RECORDS SUPPLIED section start

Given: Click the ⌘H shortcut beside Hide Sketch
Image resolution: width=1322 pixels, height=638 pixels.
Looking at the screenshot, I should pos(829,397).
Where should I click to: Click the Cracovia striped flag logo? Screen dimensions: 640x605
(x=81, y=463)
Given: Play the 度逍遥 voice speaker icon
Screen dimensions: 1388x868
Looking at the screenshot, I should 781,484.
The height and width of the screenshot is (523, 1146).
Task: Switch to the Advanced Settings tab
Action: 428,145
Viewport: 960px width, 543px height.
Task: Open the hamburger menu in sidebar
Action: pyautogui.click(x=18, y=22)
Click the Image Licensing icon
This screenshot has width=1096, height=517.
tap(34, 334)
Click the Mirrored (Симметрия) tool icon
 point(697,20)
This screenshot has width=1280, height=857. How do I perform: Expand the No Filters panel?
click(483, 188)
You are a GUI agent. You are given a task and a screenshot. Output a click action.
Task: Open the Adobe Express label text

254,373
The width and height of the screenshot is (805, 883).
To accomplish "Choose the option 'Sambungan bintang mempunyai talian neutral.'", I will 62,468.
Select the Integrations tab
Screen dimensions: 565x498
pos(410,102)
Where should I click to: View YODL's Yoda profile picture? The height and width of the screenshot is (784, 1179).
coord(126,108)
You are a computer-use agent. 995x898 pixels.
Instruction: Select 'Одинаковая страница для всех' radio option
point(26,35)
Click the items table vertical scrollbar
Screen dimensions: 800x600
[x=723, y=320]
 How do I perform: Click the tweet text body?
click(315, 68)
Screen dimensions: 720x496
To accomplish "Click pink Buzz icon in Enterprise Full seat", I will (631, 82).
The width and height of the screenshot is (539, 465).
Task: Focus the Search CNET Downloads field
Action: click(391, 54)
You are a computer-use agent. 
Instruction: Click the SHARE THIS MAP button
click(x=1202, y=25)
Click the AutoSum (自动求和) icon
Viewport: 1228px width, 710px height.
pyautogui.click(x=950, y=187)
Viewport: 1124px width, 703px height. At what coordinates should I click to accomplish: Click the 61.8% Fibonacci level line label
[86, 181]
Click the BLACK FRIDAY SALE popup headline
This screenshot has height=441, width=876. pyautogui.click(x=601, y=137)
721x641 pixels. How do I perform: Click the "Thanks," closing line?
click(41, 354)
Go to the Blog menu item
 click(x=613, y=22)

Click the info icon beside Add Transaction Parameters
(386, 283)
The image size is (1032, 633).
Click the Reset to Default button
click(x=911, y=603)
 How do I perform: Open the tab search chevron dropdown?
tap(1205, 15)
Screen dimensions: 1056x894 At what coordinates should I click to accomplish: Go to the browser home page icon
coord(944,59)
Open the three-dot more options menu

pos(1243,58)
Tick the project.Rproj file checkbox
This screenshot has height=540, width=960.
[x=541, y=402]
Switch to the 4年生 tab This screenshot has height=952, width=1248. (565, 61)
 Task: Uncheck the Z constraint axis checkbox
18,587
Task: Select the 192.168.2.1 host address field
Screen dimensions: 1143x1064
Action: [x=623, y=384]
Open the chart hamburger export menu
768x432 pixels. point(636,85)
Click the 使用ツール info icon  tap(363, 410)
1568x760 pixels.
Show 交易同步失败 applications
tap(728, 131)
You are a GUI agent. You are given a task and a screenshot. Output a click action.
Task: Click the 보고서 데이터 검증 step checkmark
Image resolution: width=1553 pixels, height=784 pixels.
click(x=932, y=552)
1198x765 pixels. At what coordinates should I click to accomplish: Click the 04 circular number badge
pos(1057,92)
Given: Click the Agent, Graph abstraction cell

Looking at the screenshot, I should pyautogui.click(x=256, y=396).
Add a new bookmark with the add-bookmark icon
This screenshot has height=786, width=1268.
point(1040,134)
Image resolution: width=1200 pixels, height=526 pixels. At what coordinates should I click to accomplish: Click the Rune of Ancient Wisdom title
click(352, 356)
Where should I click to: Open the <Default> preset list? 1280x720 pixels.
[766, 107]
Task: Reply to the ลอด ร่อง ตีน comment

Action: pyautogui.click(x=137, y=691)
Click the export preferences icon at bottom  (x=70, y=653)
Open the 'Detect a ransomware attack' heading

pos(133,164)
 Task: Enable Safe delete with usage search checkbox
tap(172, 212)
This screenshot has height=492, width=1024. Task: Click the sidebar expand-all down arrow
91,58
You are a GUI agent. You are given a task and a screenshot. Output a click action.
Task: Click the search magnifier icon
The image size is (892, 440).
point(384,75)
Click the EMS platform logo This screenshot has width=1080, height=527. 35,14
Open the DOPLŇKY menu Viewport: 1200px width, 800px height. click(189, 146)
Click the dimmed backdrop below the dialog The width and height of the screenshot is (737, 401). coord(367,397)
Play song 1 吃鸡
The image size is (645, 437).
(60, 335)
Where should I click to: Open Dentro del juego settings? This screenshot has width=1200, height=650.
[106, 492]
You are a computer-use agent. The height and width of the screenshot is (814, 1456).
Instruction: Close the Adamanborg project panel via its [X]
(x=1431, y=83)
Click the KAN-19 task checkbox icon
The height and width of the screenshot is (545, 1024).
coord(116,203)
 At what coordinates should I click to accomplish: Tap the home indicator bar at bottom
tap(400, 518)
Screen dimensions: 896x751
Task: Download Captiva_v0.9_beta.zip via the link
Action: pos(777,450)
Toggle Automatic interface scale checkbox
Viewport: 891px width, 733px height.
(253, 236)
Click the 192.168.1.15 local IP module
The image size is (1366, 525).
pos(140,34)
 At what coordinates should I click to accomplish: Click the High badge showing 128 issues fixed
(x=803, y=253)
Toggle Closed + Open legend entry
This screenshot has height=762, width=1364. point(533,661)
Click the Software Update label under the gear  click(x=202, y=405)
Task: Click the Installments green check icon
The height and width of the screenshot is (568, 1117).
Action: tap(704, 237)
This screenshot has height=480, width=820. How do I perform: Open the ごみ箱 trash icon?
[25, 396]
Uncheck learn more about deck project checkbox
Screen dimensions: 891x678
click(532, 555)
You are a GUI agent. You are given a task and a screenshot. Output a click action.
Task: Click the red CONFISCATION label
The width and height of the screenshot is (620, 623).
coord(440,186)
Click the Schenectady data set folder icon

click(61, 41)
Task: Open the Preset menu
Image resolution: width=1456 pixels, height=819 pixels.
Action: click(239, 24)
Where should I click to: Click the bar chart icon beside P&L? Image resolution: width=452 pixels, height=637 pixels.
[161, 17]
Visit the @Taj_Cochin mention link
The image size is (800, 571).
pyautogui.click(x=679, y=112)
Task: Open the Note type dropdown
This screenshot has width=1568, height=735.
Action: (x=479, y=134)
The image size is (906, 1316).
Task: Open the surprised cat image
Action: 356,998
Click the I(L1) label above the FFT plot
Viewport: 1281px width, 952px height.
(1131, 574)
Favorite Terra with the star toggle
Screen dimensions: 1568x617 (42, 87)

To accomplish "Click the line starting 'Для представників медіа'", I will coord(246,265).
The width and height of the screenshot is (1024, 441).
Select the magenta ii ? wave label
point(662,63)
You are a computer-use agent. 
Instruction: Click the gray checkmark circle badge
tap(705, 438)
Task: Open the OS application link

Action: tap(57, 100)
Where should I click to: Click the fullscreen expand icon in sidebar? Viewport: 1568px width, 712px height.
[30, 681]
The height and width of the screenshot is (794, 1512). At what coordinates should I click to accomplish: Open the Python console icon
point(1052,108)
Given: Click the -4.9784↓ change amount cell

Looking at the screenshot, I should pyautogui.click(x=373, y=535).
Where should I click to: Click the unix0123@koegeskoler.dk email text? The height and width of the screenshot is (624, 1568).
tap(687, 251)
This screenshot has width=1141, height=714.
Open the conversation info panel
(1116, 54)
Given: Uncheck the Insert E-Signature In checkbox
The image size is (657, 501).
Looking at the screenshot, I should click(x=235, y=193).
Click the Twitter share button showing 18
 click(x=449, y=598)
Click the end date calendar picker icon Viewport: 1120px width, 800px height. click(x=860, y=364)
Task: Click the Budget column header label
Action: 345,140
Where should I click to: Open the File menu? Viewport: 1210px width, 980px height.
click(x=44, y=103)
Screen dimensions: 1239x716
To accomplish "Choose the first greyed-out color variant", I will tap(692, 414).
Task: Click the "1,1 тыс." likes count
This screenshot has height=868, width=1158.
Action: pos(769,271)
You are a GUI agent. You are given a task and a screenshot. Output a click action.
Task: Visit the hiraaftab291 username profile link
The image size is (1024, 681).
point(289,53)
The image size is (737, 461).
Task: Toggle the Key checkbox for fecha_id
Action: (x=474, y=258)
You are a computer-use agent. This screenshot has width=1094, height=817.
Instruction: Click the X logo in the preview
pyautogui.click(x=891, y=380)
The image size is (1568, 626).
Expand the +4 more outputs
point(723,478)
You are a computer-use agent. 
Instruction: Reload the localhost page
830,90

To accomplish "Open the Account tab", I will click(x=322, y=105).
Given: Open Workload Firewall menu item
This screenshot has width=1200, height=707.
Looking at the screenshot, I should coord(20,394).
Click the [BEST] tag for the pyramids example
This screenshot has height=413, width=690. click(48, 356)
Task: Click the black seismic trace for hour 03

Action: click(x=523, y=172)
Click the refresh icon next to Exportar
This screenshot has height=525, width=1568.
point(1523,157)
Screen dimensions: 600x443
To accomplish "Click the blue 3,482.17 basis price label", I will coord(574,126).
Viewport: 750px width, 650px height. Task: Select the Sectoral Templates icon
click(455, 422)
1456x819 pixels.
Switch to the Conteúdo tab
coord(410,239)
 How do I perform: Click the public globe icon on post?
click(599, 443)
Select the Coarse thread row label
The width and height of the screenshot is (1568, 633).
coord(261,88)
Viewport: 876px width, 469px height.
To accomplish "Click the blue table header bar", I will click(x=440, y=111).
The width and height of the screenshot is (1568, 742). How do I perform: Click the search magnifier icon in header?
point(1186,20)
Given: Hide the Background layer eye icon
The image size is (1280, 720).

RECORDS SUPPLIED section end

PROMPT.
Everything starting at the line containing "At what coordinates should I click to accomplish: Click the High" and ending at the line containing "Uncheck learn more" in the records above should be repeated exactly, and only that.

TASK ANSWER.
 At what coordinates should I click to accomplish: Click the High badge showing 128 issues fixed
(x=803, y=253)
Toggle Closed + Open legend entry
This screenshot has height=762, width=1364. point(533,661)
Click the Software Update label under the gear  click(x=202, y=405)
Task: Click the Installments green check icon
The height and width of the screenshot is (568, 1117).
Action: tap(704, 237)
This screenshot has height=480, width=820. How do I perform: Open the ごみ箱 trash icon?
[25, 396]
Uncheck learn more about deck project checkbox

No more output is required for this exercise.